株式会社オヤノコトネットは、7月14日(土)・15日(日)、東京・有楽町にて「第5回オヤノコト.エキスポ」を開催した。
「オヤノコト.エキスポ」は、高齢の親のことが気になる40〜50歳代=オヤノコト世代を対象にしたイベント。シニアの暮らしに役立つ商品やサービスの展示、多彩な講師陣によるセミナーという盛りだくさんな内容で、毎年人気を集めている。
セミナーの中から、14日の午後に行われた三井のリフォーム住宅生活研究所所長・西田恭子氏による「リフォームで考える安心・快適な“親の住まい”」を紹介する。
セミナーでは、まず、60歳以上の住まいに関する公的なデータを提示し、シニア世代の住まいの状況や住まい観について解説した。
そこから見えてくるのは、「夫婦2人暮らしの世帯が多く、持ち家率は9割に迫り、住居の築年数は31年以上が半分近く。将来、体が弱った時は今の家に住みたいと考えている人が6割強」というプロフィール。

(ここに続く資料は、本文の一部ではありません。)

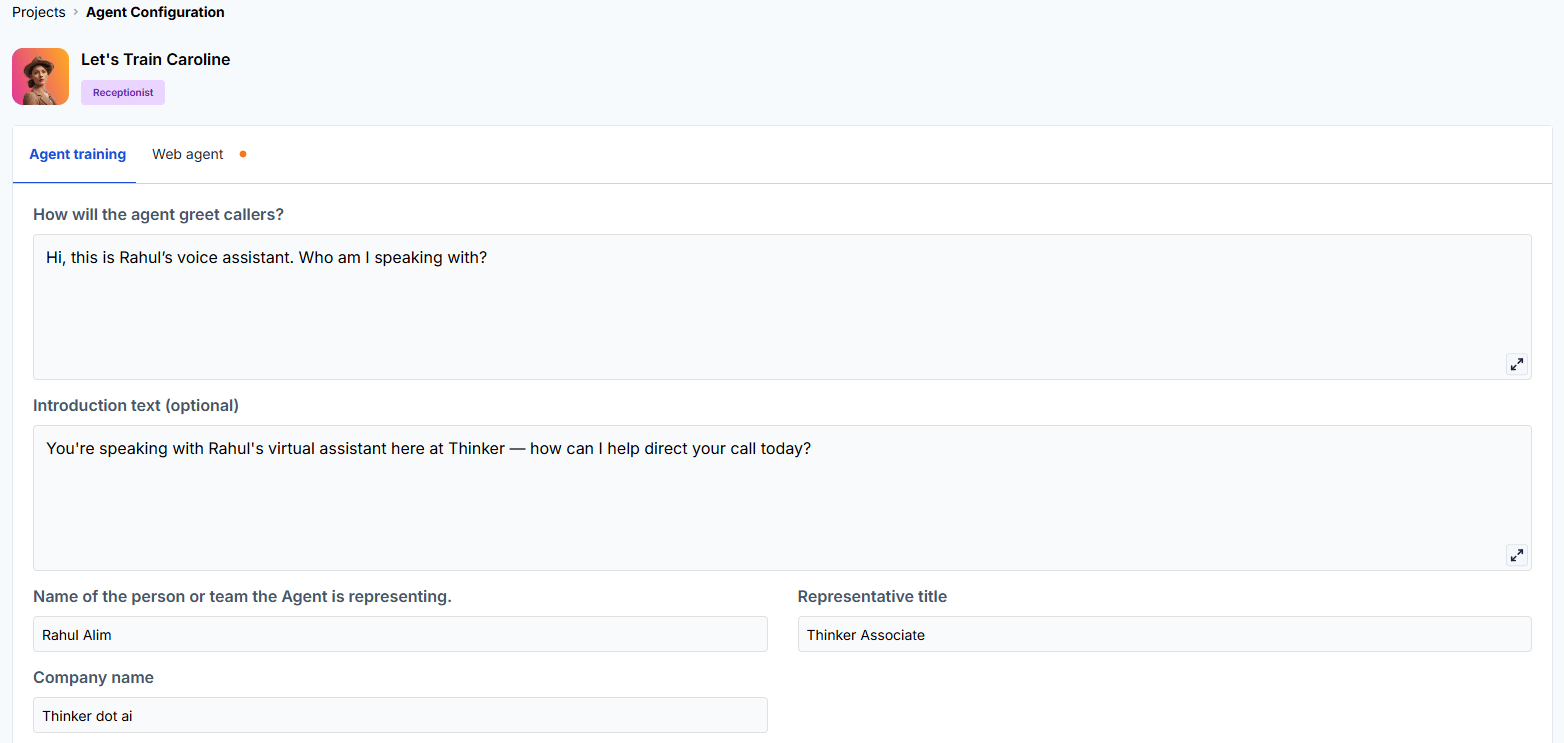Click the 'Company name' label
The image size is (1564, 743).
[93, 677]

また、「家屋や土地という資産を子どもや孫に残したい」と考える人は5割弱で、10年前と比べて1割減少。逆に、「自分の老後を豊かにするために資産を活用したい」という人が増加しており、「子どもに面倒を見てもらわずに夫婦で暮らし続け、高齢期の住まいは、自宅を基準に考えている人が多いことがわかります」。

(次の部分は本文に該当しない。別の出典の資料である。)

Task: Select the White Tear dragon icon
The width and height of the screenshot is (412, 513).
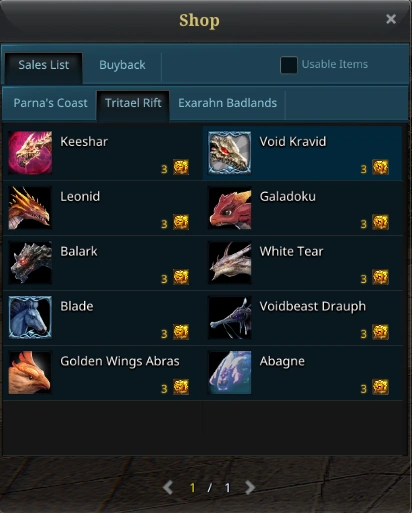Action: [x=230, y=263]
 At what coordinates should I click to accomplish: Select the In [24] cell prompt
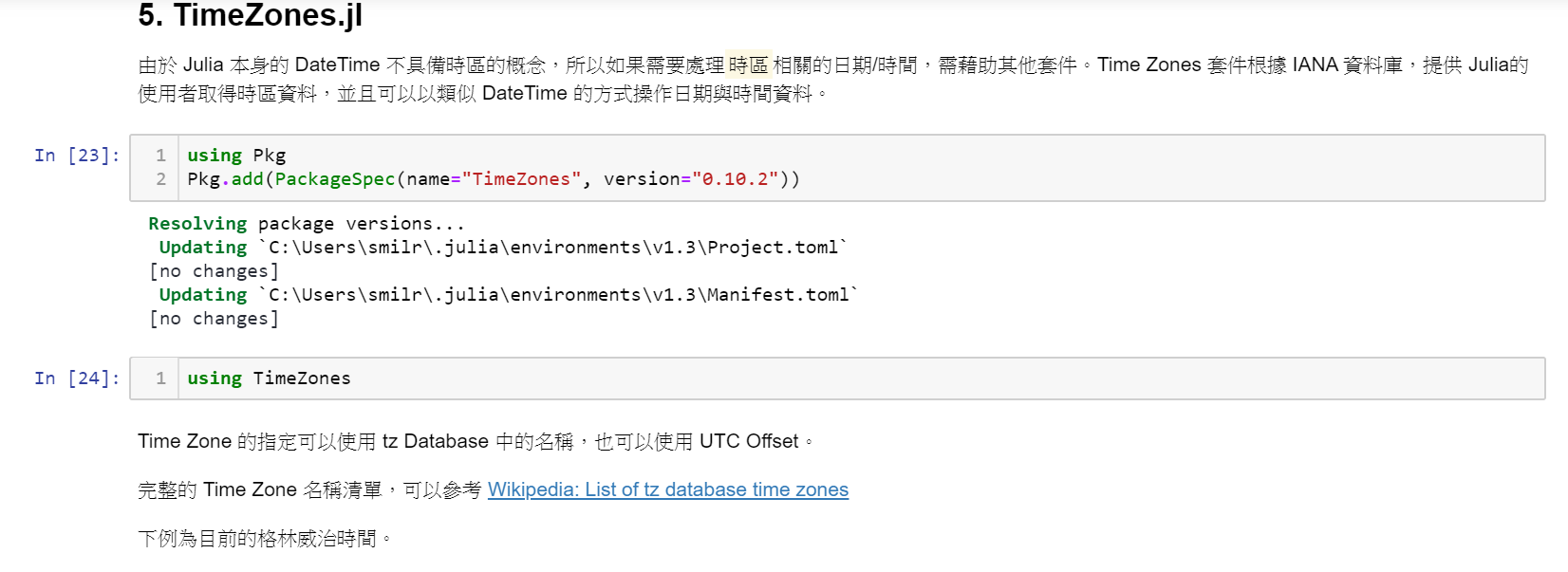(77, 378)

三井のリフォーム住宅生活研究所では、同社の受注実績をもとにシニア世代のリフォームについて調査を実施。それによると、大規模リフォームを行うのは60代前半が中心で、築年数は20〜29年がボリュームゾーン、リフォームの工事金額は1000万円以上が6割(60代前半・後半とも)。また、リフォームの動機や実際の工事内容は、水回りの交換が約9割で、段差解消や家事動線の確保、引き戸や手すりの設置などバリアフリー関連も多いという。
続いて、同社が出かけたシニア世代のリフォーム事例が説明された。その一部を紹介する。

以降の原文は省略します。